- _TEXT SHOWN_

◆ ◆ ◆ ◆ ◆ ◆ ◆

The FIVB Volleyball Men's World Cup is an international volleyball competition contested by the senior men's national teams of the members of  (FIVB), the sport's global governing body. Initially the tournament was played in the year following the Olympic Games, except for 1973 when no tournament was held, but since 1991 the World Cup has been awarded in the year preceding the Olympic Games. The current champion is Brazil, which won its third title at the 2019 tournament.

The current format of the competition involves 12 teams, including the automatically qualifying host nation Japan, competing in the tournament phase for the title at venues within the host nation over a period of about two weeks. The World Cup (with exception of the 2019 edition) acts as the first qualification event for the following year's Olympic Games with the top two teams qualifying.

The 14 World Cup tournaments have been won by six different national teams. Russia have won six times (four as Soviet Union). The other World Cup winners are Brazil with 3 titles; United States with 2 titles; and Cuba, Italy and Germany (as East Germany), with one title each.

This tournament should not be confused with the FIVB Volleyball Men's World Championship.

History

Origins
The World Cup was created in 1965 with the purpose of partially filling the gap between the two most important volleyball tournaments, the Olympic Games and the World Championship, which take place in alternating 4-year cycles. The establishment of a third international competition would leave only one in every four years with no major events. The World Cup has a smaller entry than the World Championship, with at most 12 teams.

The World Cup was to be held in the year following the Olympic Games. The first two tournaments were for men's volleyball only; in 1973, a women's tournament was also introduced. Originally, each tournament had a different host, but in 1977 the competition was transferred to Japan on a permanent basis.

In the 1990s, the installment of annual international events such as the World League and the Grand Prix made the original motivations for the creation of the World Cup obsolete. Instead of letting a consolidated event disappear for lack of interest, the FIVB decided to change its format in 1991: it would be held in the year preceding, and not following, the Olympic Games; and it would be considered a first international Olympic qualification tournament, granting the winners a direct berth in the games.

This move saved the competition. The possibility of securing an early berth for the Olympic Games, thus avoiding extraneous and in some cases tight continental qualification procedures, became a consistent motivation for the national federations to participate in the World Cup. In 1995, the number of Olympic spots granted at the competition was increased to three, as it remained until 2011. In 2015 the number of spots was only two again.

◆ ◆ ◆ ◆ ◆ ◆ ◆

- _SOURCE MATERIAL_
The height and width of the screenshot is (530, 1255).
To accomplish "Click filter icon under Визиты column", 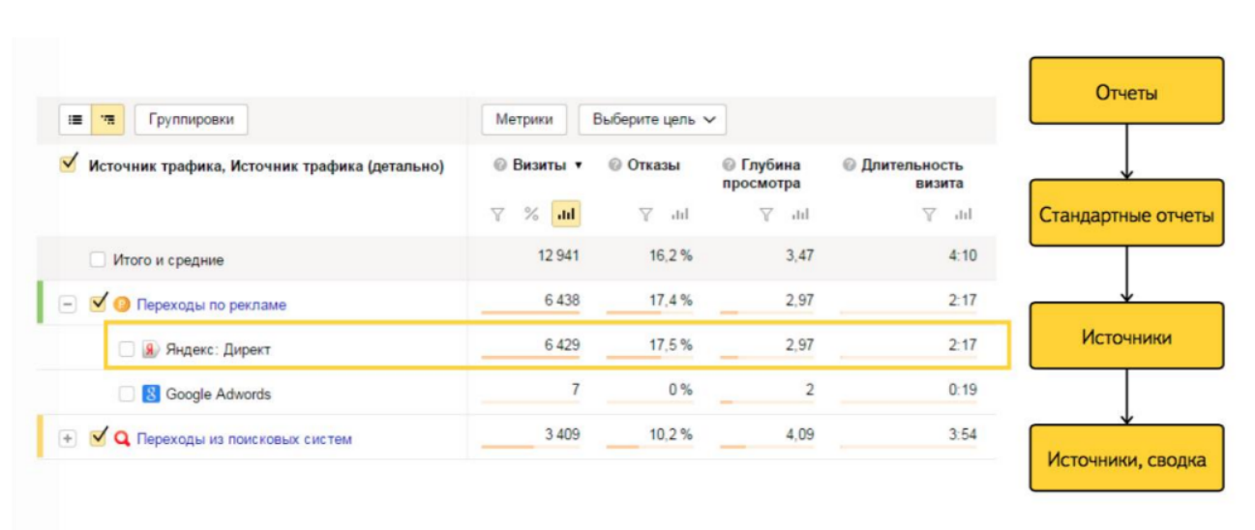I will click(497, 215).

◆ ◆ ◆ ◆ ◆ ◆ ◆

- _PROBLEMS AND TASKS_
A - Name every national team that the volleyball World Cup text lists as a winner of the tournament.
B - According to the volleyball World Cup text, why did the FIVB change the competition's format in 1991?
C - Write a continuation of the volleyball World Cup text, starting after its final sentence.

- _ANSWERS_
A - Russia (including its wins as the Soviet Union), Brazil, the United States, Cuba, Italy, and Germany (as East Germany).

B - In the 1990s, annual international events such as the World League and the Grand Prix made the original motivations for the World Cup obsolete. The FIVB did not want a consolidated event to disappear for lack of interest. It moved the tournament to the year before the Olympic Games and made it an Olympic qualification event.

C -
2023 edition
With the change of qualification for the Paris Summer Olympics, the 2023 World Cup will serve as one of the three Olympic qualification tournaments. Only eight teams will participate in this edition, with two tickets to Paris Olympics for the top two teams.

Winners
Russia (considered as the inheritors of the records of the former Soviet Union), Brazil and United States are the only teams that have won the Men's World Cup more than once.

The Soviets took the gold at the opening edition of the tournament, in 1965. Four years later, the winner was also a socialist nation, East Germany.

Scheduled for Uruguay, the 1973 edition was cancelled. In 1977, competition was resumed in Japan, and the Soviet Union came back for two wins in a row. In 1985, they were once again runners-up, but lost the decisive match to United States in five sets. In 1989, Cuba surprised the world and beat a rising Italy to take the gold.

With the competition now set as a qualifying event for the Olympic Games, the Soviet Union, led by Dmitri Fomin won the title in 1991, at the brink of dissolution. The Italians, who hadn't participated in this edition, finally conquered their gold medal in 1995. Inheriting a large part of the former Soviet volleyball programme, Russia were the winners in 1999.

The following two editions, played in 2003 and 2007 respectively, were won by favorites Brazil. In 2011, Russia regained the title, while the 2015 edition was won by the United States for the second time. Brazil won the title for the third time in 2019.

Competition formula
The World Cup is the most stable from all competition formulas employed by the FIVB. The following rules apply:

The competition takes place in Japan.
Twelve teams participate in each event: ten qualified, two per invitation.
Japan are always pre-qualified as host nation.
The winners of the FIVB World Championship in the previous year are automatically granted a spot.
The champion and runner-up of each continental tournament of that year are granted two spots.
Since the 1999 edition, only teams not yet qualified for the following Olympic Games can compete in the World Cup; hence hosts of the following year's Olympic Games are not allowed to compete. There will be an exception for the 2019 World Cup, as the tournament will be hosted by Japan and the country will host the 2020 Summer Olympics.
The competition is divided in exactly two phases (called "legs").
Teams are divided in two pools.
At the first leg, each team plays one match against all other teams in its pool.
At the second leg, each team plays one match against all the teams in the other pool.
Matches take place continuously through two weeks, with one-day breaks every two or three days. Each day, six matches are played.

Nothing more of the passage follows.